▸ **Problems and tasks**
• a. Decide whether each statement agrees with the passage on selective ensemble learning. Answer yes or no, and quote the deciding words of the text.
(i) The text uses a weighted vote to produce class labels of the Difference Image.
(ii) Double fault is one of the methods of measuring diversity.
(iii) GASEN selects the learners whose weight is below a preset threshold.
• b. Write the next paragraph of the passage on selective ensemble learning, picking up after its final sentence.

▸ **Selected text**
-.-.-

If the classifier outputs are independent, it can be shown that majority voting is the optimal combination rule. Here, we use a simple majority vote produce a set of class labels of the Difference Image (DI), because the clustering solutions are non-dominated and independent. Then introduce selective ensemble strategy to integrated partial intermediate image classification results. It is well known that diversity among component classifiers is crucial for constructing a strong ensemble. After generating a set of base learners, selecting some base learners instead of using all of them to compose an ensemble is a better choice [37]. The aim of selective ensemble learning is to further improve the accuracy of an ensemble machine, to enhance its speed as well as to decrease its storage need.

Selective ensemble strategy could be roughly divided into the following categories: The literatures [40, 41] study the selective ensemble from the view of cluster technology. Here the cluster means that we can cluster some base classifiers together. Cluster technologies include k-means and hierarchical clustering. In clustering technology, the methods of selecting ensemble models include four strategies, that is, selecting center objectives as ensemble model, randomly selecting one objective as ensemble models from every cluster, randomly selecting two and three objectives as ensemble models from every cluster, and finally measuring the diversity of ensemble models. The methods of measuring diversity include fail/no-fail, double fault and correlation coefficient. Sorting the base classifier to prune integrated classifier is more intuitive selective ensemble learning method [42, 43]. The procedure can be divided into two steps: sort the base classifier based on some criteria (e.g., accuracy), and take appropriate stopping criteria (such as a specified number of base classifiers) to select part of them. Selecting part of the base classifier based on some criteria is the most intuitive selective ensemble learning method [44, 45]. Broadly speaking, selective ensemble strategy based on sorting also belongs to this kind of method. In other literatures [37, 46], genetic algorithms based selective ensemble were proposed. Zhou et al. [37] proposed the “many could be better than all” theorem which proves the validity of the selective ensemble strategy theoretically for the first time and presented an algorithm named Genetic Algorithm based Selective Ensemble (GASEN) to build selective ensembles. GASEN assigns a random weight to each of the available component learners. Then, it employs genetic algorithm to evolve those weights so that they can characterize to some extent the fitness of the learners in joining the ensemble. Finally, it selects the learners whose weight is bigger than a preset threshold to constitute the ensemble [46].

-.-.-

▸ **Given data**
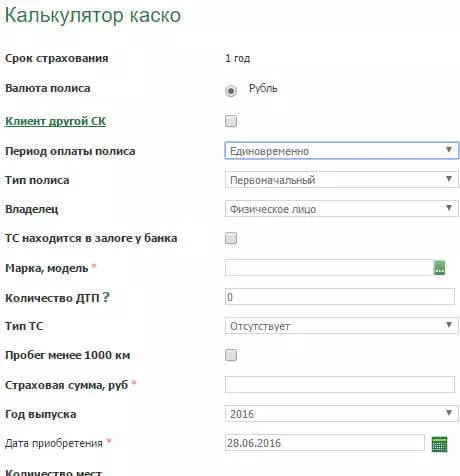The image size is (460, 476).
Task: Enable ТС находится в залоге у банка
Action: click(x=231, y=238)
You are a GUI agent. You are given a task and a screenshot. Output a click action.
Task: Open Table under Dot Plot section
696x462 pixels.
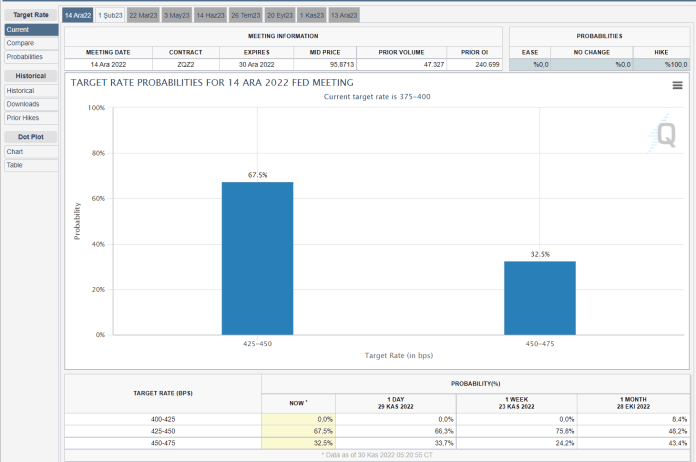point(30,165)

-.-.-

▸ **Your responses**
• a.
(i) No: "we use a simple majority vote produce a set of class labels of the Difference Image (DI)"
(ii) Yes: "The methods of measuring diversity include fail/no-fail, double fault and correlation coefficient."
(iii) No: "it selects the learners whose weight is bigger than a preset threshold to constitute the ensemble [46]"

• b.
The strategy used in this step depends on the type of classifiers. Since the multiobjective clustering process produces a set of intermediate classification results, and the classifier outputs are independent. The selective ensemble strategy introduced in this paper is to select a subset of the ordered intermediate image classification results for aggregation. First, combine all the intermediate clustering results using a simple majority vote to produce a set of class labels of the difference image; then reorder the intermediate component individual image classification results using the set of class labels generated in first step as criterion and then select the top 15–30 % to combine [47, 48]. The process is shown in Fig. 3.

Fig. 3
figure 3

Process of choosing the most interesting results from the Pareto front

The criterion is calculated as:

$$\begin{aligned} \hbox {ar}={\hbox {N}_{\hbox {k}}}/\hbox {N} \end{aligned}$$
(8)

where N is the set of all pixels, \(\hbox {N}_{\hbox {k}}\) is the number of same class labels between each intermediate image classification result and the majority voting result produced in first step. If the intermediate class labels result and the set of class labels generated in first step are in complete agreement, then the \(\hbox {ar}\) value is 1. If there is no agreement among the intermediate class labels result and the set of class labels generated in first step, the \(\hbox {ar}\) value is 0. Finally, the top 15–30 % integrated output is adopted to combine, vote to produce a set of class labels of the final change map.

4 Experimental study

In this section, we implement two sets of experiments to validate the effectiveness of the proposed SAR-image change detection method NNIA_C. The first one is aimed at the analysis of the effectiveness of the two proposed clustering objectives, and the second one verifies the performance of our algorithm.

4.1 Introduction to datasets

We will show the performance of the proposed methods by presenting numerical results on five data sets.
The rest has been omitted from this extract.